O Viveiros é
um dos bairros mais esquecidos da Feira de Santana. Foi erguido nos primeiros
anos da década de 1990, como conjunto residencial para a população de baixa
renda. Surgiu junto com o Feira IX, numa época de inflação estratosférica e
escassos recursos para investimento em moradia popular. Fica fora dos limites
da Avenida Contorno, após o conjunto Feira X. Uma estreita e sinuosa via, por
onde circulam poucos ônibus, ligam o Viveiros à cidade. A vegetação no entorno
é agreste: o bairro fica na porção semiárida da Feira de Santana. O sol se põe
nos morros atrás do conjunto.
Não é só a
distância do centro da cidade que caracteriza o Viveiros. Com os primeiros
moradores, chegaram junto os problemas que castigam os bairros periféricos das
médias e grandes cidades brasileiras. Poucos postos de saúde – e escassa
atenção de profissionais de saúde – e escolas precárias são desafios comuns à
comunidade.
Inúmeros
outros problemas afligem a população: vias esburacadas que levantam muita
poeira e atormentam a vida das donas-de-casa; total ausência de opções de lazer
para os moradores, particularmente a população jovem; e a crônica falta de
oportunidades para pais e mães de família que vivem aflitos sob o desemprego ou
o trabalho precário.
Uma rápida
busca nos sites de notícias mostra que o flagelo da violência ceifa muitas
vidas e intranquiliza pais e mães de família do bairro. São comuns execuções,
chacinas e prisões de acusados de tráfico de drogas. Até a semana passada, o
Viveiros frequentava o noticiário sob a pior perspectiva possível, nas
manchetes policiais, com registros caudalosos de assassinatos e execuções.
Mais Médicos
Pois bem: o
inusitado afastamento do médico cubano encarregado de atender a população local
pelo programa Mais Médicos levou o pobre e esquecido Viveiros às manchetes
nacionais. Subitamente, a humilde população do bairro se viu protagonista da furiosa
batalha ideológica que cerca o polêmico programa do Governo Federal. A partir
daí, figuras pouco frequentes no noticiário posicionaram-se, ministrando uma
lição de nobreza rara de ver nos dias atuais.
Evidentemente
o médico Isoel Goméz Molina convivia com a polêmica desde que pisou o solo
brasileiro: afinal, os médicos cubanos, por razões ideológicas, foram os mais
hostilizados pela imprensa desde o anúncio da polêmica iniciativa. Os moradores
do Viveiros, não: estes apenas aguardavam pelos serviços de um profissional de
saúde que os olhasse nos olhos e os escutasse sobre os problemas que os
afligiam.
É possível que
a diarista Gilmara Santos pensasse nisso quando saiu de casa em busca de
atendimento médico para o filho no posto do bairro. Seguramente ela não imaginava
que passaria a figurar como personagem de destaque no controverso Mais Médicos,
de tantas polêmicas e discursos iracundos. Pouparei o leitor dos detalhes já
tão conhecidos: de uma faísca brotaram as labaredas midiáticas que colocaram o
modesto conjunto Viveiros no noticiário nacional.
Nobreza
Também
pouparei o leitor da análise exaustiva do episódio, fixando-me num detalhe: no
pronto esclarecimento que Gilmara Santos fez sobre a atuação do médico Molina e a defesa de
sua permanência atendendo a comunidade do Viveiros. Seguiu-se, na sequência, um
abaixo-assinado da própria comunidade endossando as palavras da mãe.
Aparentemente
banal para quem pode pagar por serviços médicos, o gesto de Gilmara Santos
demonstra honestidade e preocupação com o bem-estar da comunidade na qual vive.

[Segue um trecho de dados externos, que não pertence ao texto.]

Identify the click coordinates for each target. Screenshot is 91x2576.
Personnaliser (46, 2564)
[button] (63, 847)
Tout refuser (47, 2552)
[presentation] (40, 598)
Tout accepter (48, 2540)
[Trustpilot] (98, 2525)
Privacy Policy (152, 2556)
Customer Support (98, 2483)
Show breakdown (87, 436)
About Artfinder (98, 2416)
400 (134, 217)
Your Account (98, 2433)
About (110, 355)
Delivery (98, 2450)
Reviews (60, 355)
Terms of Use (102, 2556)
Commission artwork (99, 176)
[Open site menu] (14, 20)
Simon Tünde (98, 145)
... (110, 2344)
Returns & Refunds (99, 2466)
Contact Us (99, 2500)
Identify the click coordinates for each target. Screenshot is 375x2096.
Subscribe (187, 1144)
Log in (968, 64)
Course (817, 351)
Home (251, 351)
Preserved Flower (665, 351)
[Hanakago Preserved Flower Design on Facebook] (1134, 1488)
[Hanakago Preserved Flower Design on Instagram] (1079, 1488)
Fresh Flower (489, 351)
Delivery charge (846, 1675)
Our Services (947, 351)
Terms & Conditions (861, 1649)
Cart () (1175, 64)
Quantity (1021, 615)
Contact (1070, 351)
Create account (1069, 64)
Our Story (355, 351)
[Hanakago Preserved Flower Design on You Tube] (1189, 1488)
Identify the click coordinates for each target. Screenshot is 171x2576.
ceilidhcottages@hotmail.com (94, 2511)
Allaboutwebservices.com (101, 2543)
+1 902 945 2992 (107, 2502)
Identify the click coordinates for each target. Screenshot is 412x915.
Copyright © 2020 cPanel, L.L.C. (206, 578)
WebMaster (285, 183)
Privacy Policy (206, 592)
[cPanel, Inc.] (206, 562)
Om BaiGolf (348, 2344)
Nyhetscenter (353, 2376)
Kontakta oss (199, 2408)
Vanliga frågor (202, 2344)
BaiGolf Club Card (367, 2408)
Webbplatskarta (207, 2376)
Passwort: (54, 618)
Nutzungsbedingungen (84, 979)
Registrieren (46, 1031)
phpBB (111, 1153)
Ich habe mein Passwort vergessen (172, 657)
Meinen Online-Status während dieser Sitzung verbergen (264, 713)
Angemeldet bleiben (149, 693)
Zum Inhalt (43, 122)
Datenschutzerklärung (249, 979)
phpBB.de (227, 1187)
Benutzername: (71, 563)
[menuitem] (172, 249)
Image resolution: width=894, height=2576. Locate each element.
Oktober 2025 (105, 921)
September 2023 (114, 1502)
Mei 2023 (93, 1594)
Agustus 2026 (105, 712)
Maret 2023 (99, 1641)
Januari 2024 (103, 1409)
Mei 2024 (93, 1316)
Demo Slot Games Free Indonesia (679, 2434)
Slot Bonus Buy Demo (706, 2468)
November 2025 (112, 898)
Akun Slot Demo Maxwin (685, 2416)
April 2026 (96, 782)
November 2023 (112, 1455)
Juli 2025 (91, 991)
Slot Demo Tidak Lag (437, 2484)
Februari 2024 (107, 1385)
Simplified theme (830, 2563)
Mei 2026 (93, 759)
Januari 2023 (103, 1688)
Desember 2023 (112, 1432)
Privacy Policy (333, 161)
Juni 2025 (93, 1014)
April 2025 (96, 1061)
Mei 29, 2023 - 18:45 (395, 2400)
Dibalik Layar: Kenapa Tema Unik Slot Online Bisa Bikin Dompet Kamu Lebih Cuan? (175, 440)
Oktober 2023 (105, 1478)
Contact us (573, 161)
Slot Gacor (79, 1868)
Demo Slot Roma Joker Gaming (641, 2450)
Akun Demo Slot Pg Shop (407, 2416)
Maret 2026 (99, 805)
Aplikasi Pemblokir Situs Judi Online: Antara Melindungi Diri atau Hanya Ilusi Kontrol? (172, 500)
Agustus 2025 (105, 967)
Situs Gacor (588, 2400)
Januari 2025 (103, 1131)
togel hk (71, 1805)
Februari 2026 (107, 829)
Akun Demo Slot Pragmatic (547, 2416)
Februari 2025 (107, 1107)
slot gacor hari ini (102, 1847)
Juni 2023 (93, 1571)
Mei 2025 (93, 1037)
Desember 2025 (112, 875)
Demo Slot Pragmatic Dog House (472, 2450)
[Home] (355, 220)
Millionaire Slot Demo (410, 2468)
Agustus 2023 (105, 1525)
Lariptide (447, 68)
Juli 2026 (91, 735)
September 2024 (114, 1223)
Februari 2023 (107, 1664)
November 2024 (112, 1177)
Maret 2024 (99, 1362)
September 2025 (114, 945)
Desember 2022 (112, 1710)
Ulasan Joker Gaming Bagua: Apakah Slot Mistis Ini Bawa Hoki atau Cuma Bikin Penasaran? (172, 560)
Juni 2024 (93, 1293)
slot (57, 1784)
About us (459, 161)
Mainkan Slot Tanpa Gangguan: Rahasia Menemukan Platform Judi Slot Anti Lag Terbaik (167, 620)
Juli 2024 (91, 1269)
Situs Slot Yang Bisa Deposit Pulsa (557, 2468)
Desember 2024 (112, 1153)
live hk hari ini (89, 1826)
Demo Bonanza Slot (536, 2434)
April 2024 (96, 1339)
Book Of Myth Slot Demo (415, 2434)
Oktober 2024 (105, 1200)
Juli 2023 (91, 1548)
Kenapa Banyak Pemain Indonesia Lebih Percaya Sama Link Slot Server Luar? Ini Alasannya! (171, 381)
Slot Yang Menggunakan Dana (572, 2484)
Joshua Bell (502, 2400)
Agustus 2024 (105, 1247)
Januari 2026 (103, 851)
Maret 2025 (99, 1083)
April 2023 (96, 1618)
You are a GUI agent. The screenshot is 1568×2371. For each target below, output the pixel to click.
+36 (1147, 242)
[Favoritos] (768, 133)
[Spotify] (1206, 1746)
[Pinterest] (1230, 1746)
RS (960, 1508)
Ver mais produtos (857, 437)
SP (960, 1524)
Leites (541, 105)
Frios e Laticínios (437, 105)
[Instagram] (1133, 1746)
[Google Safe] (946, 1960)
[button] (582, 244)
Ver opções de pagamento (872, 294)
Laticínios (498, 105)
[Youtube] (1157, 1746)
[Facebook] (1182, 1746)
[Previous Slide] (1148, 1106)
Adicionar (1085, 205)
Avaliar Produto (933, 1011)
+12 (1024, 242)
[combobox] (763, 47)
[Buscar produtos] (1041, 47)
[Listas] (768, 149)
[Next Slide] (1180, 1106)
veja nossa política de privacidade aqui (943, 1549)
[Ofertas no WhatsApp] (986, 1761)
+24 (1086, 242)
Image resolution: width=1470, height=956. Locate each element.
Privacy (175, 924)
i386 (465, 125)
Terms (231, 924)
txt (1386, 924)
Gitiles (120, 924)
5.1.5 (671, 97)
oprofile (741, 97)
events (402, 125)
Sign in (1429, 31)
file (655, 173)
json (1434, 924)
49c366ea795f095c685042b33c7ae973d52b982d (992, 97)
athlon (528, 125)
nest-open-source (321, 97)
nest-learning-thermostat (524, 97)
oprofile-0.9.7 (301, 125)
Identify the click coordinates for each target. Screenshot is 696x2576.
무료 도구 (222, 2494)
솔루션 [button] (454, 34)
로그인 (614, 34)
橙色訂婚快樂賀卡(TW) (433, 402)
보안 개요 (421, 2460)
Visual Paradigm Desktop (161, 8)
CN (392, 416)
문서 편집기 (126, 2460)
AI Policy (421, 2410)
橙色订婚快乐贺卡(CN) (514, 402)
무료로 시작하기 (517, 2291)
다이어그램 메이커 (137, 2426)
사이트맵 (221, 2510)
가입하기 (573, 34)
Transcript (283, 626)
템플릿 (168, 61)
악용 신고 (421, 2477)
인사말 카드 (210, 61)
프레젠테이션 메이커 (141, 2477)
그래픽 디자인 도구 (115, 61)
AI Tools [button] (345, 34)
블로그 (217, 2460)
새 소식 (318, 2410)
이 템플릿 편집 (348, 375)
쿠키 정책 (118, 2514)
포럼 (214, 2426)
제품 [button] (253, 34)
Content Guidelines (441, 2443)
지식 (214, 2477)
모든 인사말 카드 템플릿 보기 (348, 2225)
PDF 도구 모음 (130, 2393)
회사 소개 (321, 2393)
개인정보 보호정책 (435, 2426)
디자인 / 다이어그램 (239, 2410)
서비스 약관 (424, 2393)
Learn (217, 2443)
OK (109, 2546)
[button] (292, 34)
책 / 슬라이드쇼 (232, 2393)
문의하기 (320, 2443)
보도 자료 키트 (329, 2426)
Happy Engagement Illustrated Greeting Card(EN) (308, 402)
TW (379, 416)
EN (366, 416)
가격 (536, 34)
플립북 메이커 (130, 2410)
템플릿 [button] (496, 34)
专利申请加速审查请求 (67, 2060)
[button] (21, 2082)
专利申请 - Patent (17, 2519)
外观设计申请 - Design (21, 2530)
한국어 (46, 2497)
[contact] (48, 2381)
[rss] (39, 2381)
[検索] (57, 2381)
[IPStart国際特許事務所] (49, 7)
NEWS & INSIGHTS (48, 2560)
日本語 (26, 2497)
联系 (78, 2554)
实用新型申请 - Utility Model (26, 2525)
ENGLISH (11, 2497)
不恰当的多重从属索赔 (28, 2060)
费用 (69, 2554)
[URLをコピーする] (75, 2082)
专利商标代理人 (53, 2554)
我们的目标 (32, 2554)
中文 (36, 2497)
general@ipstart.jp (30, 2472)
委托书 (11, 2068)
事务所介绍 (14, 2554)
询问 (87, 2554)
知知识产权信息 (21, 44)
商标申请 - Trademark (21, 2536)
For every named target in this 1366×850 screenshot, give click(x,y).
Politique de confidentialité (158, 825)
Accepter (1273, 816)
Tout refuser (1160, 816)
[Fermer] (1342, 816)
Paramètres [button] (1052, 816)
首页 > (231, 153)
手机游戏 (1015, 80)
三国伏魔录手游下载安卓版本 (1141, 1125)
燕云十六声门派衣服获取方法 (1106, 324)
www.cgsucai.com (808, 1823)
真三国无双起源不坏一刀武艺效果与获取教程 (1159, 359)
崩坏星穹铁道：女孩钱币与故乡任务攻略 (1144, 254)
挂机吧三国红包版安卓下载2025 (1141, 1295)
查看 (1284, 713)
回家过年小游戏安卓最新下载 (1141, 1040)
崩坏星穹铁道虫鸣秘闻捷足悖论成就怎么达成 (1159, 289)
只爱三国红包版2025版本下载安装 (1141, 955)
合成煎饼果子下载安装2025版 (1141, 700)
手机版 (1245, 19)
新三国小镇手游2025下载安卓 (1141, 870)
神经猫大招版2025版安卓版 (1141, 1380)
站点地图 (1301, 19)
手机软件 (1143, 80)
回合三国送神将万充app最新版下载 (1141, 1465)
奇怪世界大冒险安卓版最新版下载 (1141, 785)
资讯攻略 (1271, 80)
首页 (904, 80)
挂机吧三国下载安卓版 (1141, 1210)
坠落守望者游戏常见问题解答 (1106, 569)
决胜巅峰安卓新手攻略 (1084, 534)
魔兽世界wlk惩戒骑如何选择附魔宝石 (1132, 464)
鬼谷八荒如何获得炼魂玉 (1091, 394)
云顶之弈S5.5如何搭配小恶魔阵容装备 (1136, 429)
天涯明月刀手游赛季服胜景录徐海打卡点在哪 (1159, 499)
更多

Caso Molina fosse afastado em definitivo, sabe Deus quando apareceria outro
médico. E, talvez, esse substituto nem sequer se dispusesse a ouvir com atenção
o que os pacientes tem a dizer.
Quem,
afoitamente, vociferou contra a presença do médico, deveria procurar a
comunidade do Viveiros e ouvir, com humildade, o que a população tem a dizer.
Com esse tipo de diálogo, certamente se desenvolveria uma maior sensibilidade
sobre as necessidades das pessoas. A partir dessa percepção mais aguçada, se poderiam propor políticas que, de fato, resolvam os problemas das incontáveis comunidades carentes da Feira de Santana. No mais, o resto é demagogia...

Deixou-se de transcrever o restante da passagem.